In November, S&P affirmed SA’s long-term currency debt at BB+, the first notch of sub-investment grade, with a stable outlook. The long-term currency rating is at BB, two notches below investment grade. Its next rating decision is expected on May 24.

“What makes our job easier is when the government can explain what it is doing to boost economic growth. That’s why we started with a constructive view. We know investment is lacking but if government’s commitments can translate into actual investment, you have a chance to reduce poverty, inequality and unemployment,” he said.

S&P expects growth to improve to 1.6% in 2019 from 0.8% in 2018. This is based on an improvement in terms of trade, a low base and the new administration under Ramaphosa, Rusike said.

 “The good news is that we have not changed our ratings on SA in the last two years,” he said, citing the role of the Reserve Bank in anchoring inflation expectations, a flexible exchange rate and a judiciary that provides checks and balances.

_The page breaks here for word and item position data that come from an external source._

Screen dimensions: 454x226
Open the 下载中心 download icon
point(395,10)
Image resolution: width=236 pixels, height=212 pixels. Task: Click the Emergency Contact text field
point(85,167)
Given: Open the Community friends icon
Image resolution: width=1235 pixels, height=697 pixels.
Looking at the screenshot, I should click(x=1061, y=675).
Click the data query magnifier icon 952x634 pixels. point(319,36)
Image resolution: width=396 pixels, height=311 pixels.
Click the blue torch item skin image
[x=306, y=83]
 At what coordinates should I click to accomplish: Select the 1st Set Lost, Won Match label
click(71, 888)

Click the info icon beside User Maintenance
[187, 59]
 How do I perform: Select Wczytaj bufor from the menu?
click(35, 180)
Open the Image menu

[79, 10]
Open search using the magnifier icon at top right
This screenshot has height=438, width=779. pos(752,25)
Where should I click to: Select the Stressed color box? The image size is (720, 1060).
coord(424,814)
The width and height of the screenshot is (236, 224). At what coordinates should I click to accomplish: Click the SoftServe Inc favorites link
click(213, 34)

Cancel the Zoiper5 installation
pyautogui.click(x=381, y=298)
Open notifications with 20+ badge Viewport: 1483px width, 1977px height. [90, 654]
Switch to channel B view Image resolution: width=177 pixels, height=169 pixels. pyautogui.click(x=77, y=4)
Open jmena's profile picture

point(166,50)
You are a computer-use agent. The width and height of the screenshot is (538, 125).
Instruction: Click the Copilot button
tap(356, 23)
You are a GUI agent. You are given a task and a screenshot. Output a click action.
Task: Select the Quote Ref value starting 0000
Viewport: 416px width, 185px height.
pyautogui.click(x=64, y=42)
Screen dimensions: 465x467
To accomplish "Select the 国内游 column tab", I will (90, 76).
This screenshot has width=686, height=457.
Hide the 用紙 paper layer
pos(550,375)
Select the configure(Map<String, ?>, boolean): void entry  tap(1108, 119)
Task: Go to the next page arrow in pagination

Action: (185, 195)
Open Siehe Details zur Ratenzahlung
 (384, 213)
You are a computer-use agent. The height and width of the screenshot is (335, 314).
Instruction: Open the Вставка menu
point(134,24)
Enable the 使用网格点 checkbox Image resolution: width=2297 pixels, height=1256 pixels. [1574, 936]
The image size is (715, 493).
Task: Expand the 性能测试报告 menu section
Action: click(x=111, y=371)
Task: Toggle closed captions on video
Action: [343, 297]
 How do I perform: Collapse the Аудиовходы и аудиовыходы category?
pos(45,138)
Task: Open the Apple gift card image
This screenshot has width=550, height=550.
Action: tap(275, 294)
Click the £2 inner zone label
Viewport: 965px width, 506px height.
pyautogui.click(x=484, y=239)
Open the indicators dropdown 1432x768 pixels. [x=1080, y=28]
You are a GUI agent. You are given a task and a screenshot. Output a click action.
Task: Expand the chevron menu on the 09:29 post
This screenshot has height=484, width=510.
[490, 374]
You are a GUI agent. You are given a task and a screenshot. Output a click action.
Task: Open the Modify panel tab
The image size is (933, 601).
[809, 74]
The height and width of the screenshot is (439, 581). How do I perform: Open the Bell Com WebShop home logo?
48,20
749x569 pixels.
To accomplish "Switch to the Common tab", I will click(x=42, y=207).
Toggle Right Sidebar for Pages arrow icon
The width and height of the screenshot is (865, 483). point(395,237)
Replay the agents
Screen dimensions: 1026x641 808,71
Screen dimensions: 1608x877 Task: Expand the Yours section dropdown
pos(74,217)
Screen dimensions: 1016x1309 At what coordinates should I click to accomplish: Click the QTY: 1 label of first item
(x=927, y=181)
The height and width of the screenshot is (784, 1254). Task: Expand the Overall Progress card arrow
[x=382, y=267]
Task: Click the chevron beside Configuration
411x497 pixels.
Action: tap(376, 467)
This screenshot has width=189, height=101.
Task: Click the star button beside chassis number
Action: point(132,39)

Speaking at the same event, the Treasury's acting deputy director-general of economic policy Duncan Pieterse said: “The reason we’ve seen slow growth for so long and decoupled from the global economy is because we have seen lackluster growth in investment.”

The Treasury expects growth of 1.5% in 2019.

“There are a couple of things we are concerned about and we are busy with an update to the budget,” Pieterse said.

“Domestically we are concerned about Eskom and other [state-owned] entities in terms of risks to the fiscus and the risks to economic growth. It does pose a downside risk.”

Factors like slower global growth, structural changes in China and Brexit also pose downside risks, he said. Despite this, lower commodity prices and the improved terms of trade will still push growth higher than in 2018, he said.